**PASSAGE PROVIDED:**
++++

Hans Spemann, a German embryologist, is one of the original pioneers of modern embryology, and one of only two embryologists to ever be awarded the Nobel Prize. His studies focused upon the differentiation of embryo cells during an organism's development.

Education

Spemann, born in Stuggart, Germany in 1869, attended the University of Heidelberg and the University of Munch before earning his Ph.D. in botany, zoology, and physics at the Zoological Institute of the University of Wurzberg in 1895. Spemann's fascination with embryology did not begin until after his college years, when during the winter of 1986 he read August Weismann's book The Germ Plasm: A Theory of Heredity as he sat isolated in a sanitarium, recovering from tuberculosis.

Accomplishments

In 1902 Spemann, ingeniously using a stand of hair as a noose, successfully split apart the cells of a two-celled salamander embryo, and obtained a normal salamander from each individual cell. His work disproved August Weismann's theory that cells lose genetic information with each division. Also from his 1902 work, Spemann deduced that at a certain stage in development, called determination, the cells of an organism's embryo become differentiated.

++++

**DATA PROVIDED:**
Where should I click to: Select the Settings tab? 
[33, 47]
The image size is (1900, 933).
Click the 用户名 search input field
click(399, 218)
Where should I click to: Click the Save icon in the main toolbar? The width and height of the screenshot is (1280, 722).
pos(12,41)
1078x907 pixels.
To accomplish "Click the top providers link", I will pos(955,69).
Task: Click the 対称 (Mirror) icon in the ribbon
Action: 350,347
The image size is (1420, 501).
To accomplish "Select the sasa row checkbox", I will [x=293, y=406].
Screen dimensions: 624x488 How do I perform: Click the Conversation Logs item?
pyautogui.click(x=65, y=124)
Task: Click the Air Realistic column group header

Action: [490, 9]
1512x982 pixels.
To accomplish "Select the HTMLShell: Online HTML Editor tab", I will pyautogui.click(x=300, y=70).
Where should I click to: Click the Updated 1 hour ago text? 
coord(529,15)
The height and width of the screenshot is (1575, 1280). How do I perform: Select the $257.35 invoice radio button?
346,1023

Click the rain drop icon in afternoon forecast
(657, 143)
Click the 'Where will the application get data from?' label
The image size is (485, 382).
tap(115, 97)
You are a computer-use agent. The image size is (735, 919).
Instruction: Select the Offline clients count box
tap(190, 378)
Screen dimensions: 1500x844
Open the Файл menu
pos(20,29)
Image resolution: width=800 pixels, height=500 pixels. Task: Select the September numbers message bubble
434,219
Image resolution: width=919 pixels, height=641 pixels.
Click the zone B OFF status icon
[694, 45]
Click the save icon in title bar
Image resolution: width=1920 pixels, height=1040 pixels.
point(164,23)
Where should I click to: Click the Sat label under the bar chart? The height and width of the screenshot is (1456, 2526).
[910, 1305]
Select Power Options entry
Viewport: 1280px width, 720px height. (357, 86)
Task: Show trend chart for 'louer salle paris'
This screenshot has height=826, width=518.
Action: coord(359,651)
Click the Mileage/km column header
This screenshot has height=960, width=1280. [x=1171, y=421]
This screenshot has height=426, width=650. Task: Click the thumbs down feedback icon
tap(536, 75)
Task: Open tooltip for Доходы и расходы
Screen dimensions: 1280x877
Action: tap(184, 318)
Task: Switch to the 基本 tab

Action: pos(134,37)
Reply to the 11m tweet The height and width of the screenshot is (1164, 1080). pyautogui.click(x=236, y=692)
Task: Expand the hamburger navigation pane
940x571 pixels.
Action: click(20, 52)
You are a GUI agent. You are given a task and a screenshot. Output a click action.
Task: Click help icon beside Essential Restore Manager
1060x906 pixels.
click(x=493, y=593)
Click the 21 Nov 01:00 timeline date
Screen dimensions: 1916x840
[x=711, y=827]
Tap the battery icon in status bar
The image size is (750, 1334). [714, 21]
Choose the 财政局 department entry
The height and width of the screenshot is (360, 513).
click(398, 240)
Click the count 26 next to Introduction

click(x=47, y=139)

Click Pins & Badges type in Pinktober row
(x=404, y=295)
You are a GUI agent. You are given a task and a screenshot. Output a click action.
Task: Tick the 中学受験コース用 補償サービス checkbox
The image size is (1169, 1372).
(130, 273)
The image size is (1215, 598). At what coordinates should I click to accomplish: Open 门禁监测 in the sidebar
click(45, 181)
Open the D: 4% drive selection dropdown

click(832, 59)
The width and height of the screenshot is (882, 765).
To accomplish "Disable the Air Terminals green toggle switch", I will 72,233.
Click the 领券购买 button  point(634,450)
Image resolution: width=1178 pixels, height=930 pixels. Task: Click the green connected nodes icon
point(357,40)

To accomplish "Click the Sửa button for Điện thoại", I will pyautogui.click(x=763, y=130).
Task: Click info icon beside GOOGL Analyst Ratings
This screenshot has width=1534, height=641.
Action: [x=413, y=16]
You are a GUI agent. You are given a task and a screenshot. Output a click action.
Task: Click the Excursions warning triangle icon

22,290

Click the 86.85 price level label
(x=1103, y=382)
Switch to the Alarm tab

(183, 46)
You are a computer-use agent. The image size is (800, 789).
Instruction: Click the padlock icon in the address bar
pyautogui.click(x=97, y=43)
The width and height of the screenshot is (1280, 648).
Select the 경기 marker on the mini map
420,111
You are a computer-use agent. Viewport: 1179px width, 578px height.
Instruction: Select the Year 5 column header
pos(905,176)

++++

**YOUR OBJECTIVE:** According to the passage on Hans Spemann, how did his splitting of a two-celled salamander embryo count against August Weismann's theory?

**RESULT OF THE EXERCISE:** When Spemann separated the two cells of the embryo, each cell produced a normal salamander. That result disproved Weismann's theory that cells lose genetic information with each division.